JAK inhibitors have exploded in the dermatopharmacologic market over the past few years, with myriad disease indications and formulations available. Raj Chovatiya, MD, PhD, started this vigorous session with multiple cases including atopic dermatitis, alopecia areata, and vitiligo, all well suited to treatment with JAK inhibitors. He postulated that the JAK inhibitors work well for numerous dermatologic conditions as, though they themselves are very targeted, the JAK family of proteins impacts many different downstream cytokines. For example, in alopecia areata, MHC Class I expression is increased through JAK 1 and JAK 2, and the activated CD8+ NKG2D+ cells release IFN-gamma, which binds on follicular epithelial cells leading to transition into the catagen phase. JAK inhibitors are perfectly targeted to interfere with the feedback loop that is perpetuated in this disorder. 
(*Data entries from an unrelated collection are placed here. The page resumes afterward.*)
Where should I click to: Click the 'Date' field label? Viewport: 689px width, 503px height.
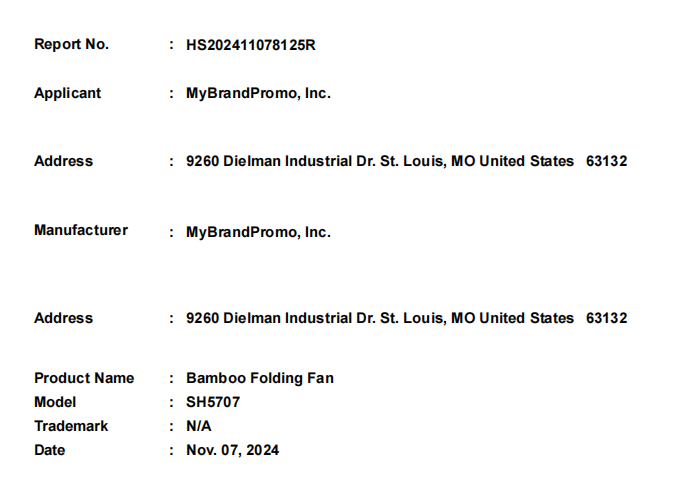click(x=50, y=450)
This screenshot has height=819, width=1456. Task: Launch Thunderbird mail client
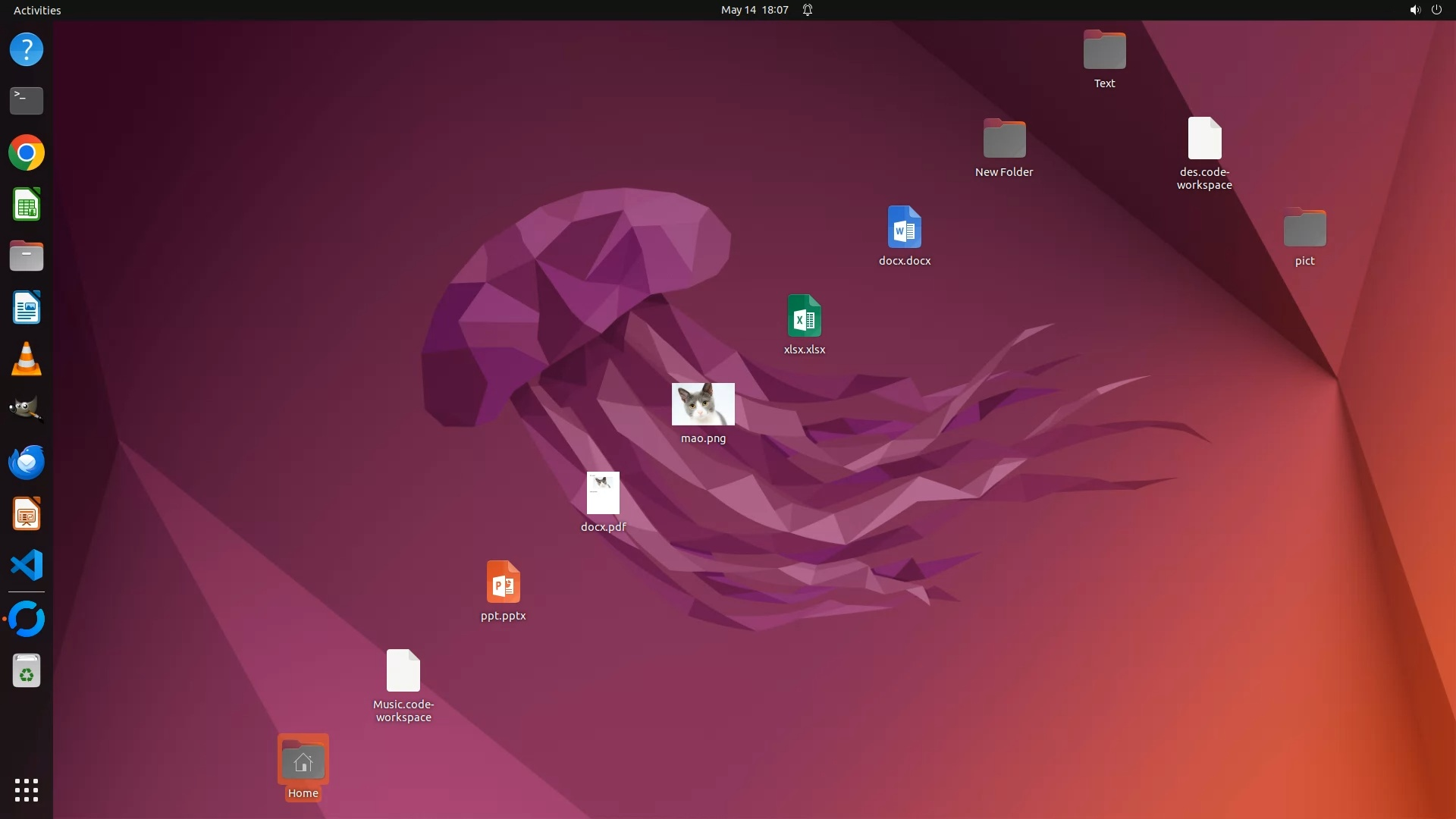27,462
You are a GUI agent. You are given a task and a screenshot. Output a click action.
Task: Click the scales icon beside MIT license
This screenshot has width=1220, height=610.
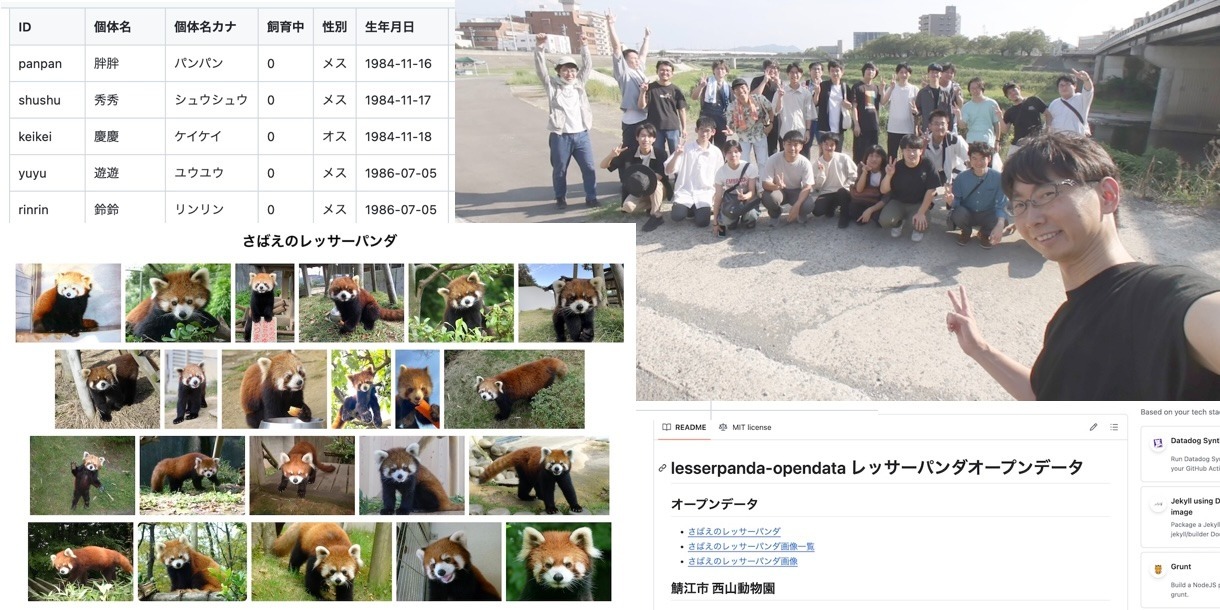pyautogui.click(x=723, y=427)
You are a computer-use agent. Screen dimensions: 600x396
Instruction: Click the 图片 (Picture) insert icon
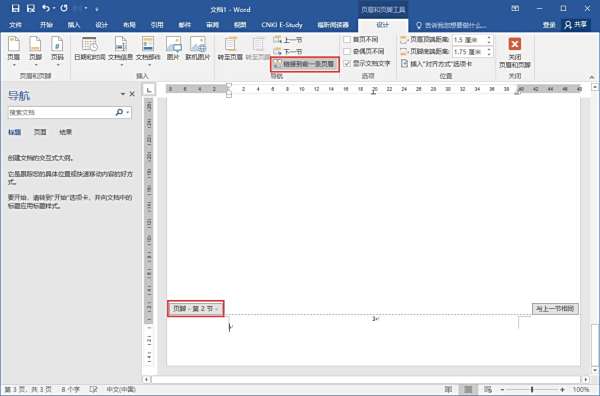173,49
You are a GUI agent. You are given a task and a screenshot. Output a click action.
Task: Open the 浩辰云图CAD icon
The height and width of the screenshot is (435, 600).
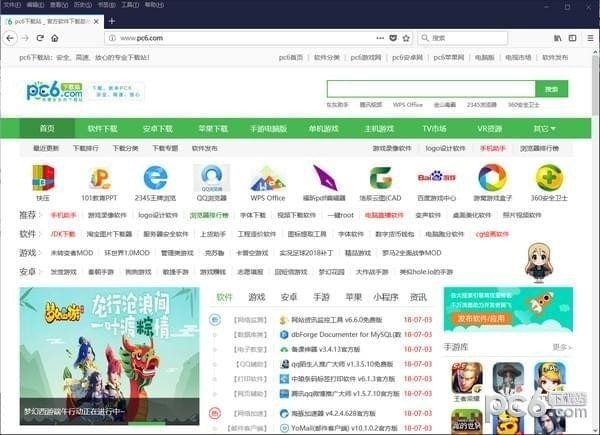[x=380, y=178]
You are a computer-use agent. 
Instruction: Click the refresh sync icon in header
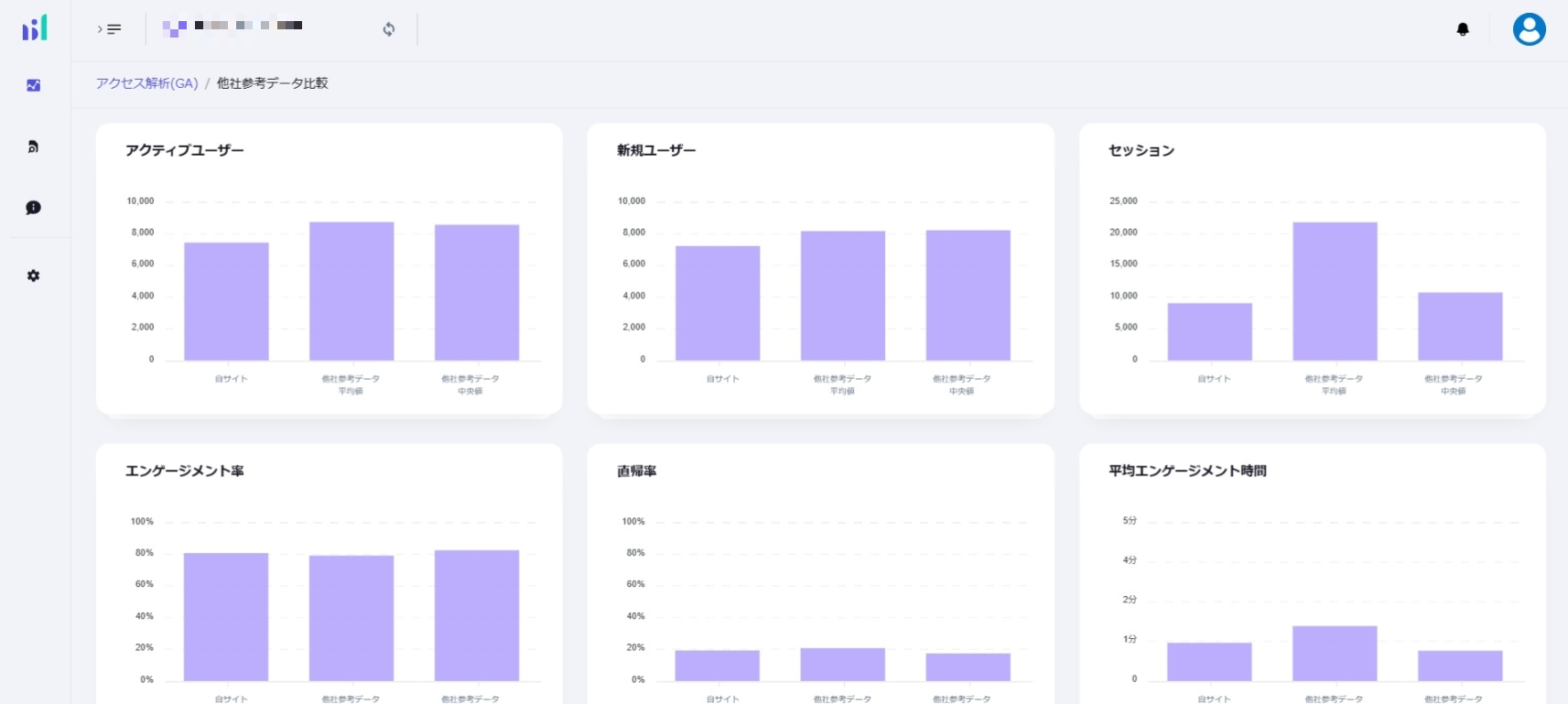[389, 29]
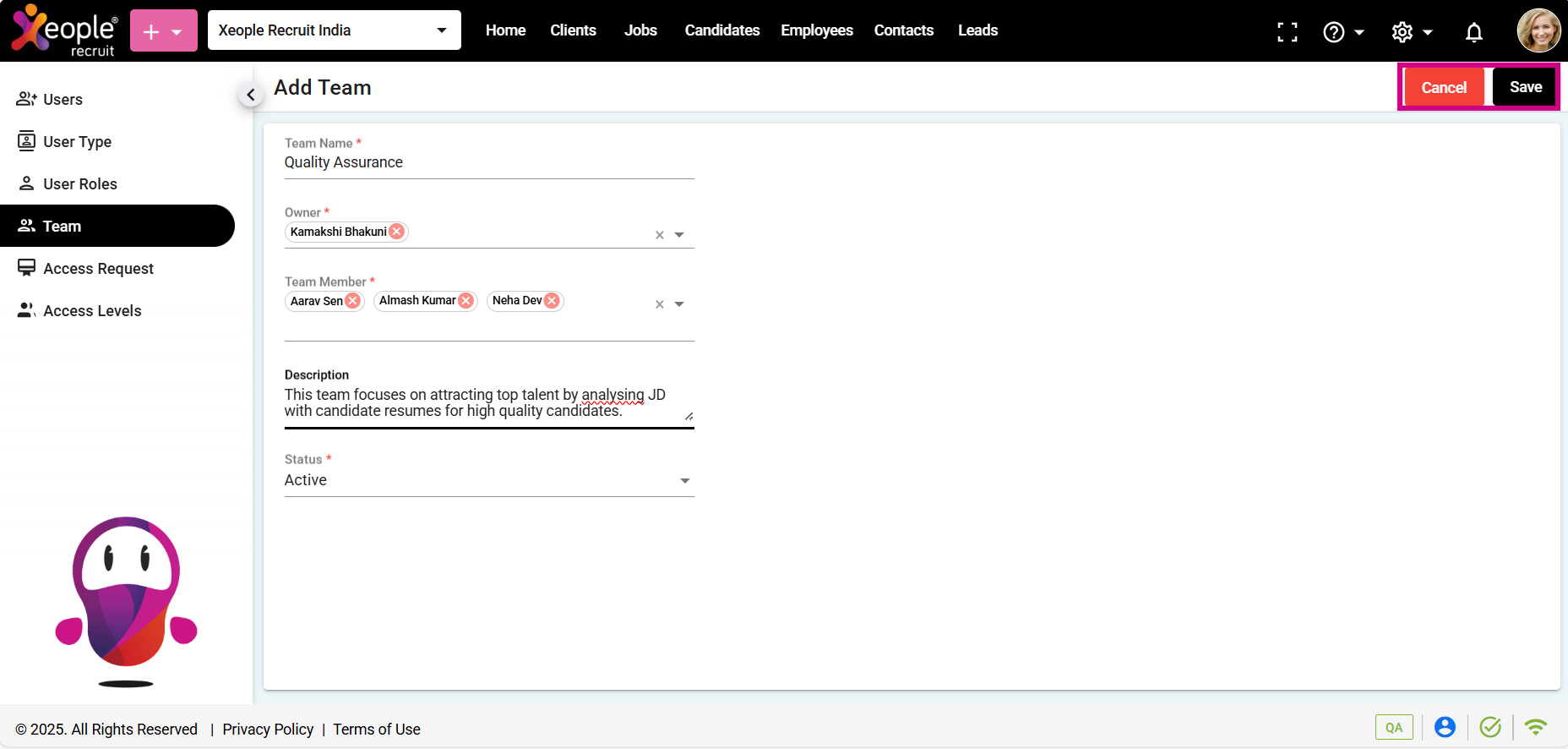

In addition, because they are small-molecule-based treatments, they do not develop immunologic memory like other biologics or theoretical tachyphylaxis. First-generation JAK inhibitors are ATP competitive, meaning they are less inherently selective and have a higher risk of adverse events while they target the highly conserved JAK H1 domain. First-generation JAK inhibitors include tofacitinib, baricitinib, ruxolitinib, and oclacitinib. Second-generation JAK inhibitors are also ATP competitive but are more selective. Conserved adverse effects include cytopenias, hyperlipidemia, and infections. The shared box warning for this class of medications was derived from a 10-year oral surveillance study of patients with rheumatoid arthritis on tofacitinib compared to those on TNF-alpha inhibitors. All of the patients were on methotrexate and many were over 50 years old with more than one cardiovascular risk factor. There was an increased incidence in opportunistic infections, major cardiac events, and malignancy. While this highly conserved evolutionary pathway is important in many pathways, including many that are not related to dermatology, adverse event rates seem to reflect underlying risk factors of the treated population. Dr Chovatiya emphasized the importance of knowing where the warning comes from and how to educate your patients on their own risk to decide if JAK inhibitors are an appropriate treatment.

He finalized his talk by driving home the uses of the various FDA-approved JAK inhibitors. Ruxolitinib 1.5% cream is excellent for atopic dermatitis, simplifying complicated treatment routines, and vitiligo, especially in combination with NB-UVB. Abrocitinib and upadacitinib are approved for atopic dermatitis, while the latter has many clinical trials underway for other indications. Both of these JAK1 selective inhibitors demonstrated remarkable responses within 12 weeks of treatment. Baricitinib, a JAK1 and 2 selective inhibitor, was the first JAK inhibitor approved for alopecia areata in the US and is in studies for juvenile idiopathic arthritis. Ritlecitinib shortly followed baricitinib for alopecia areata. Lastly, deucravacitinib, the TYK-2 inhibitor, may be the superior oral option for patients with psoriasis.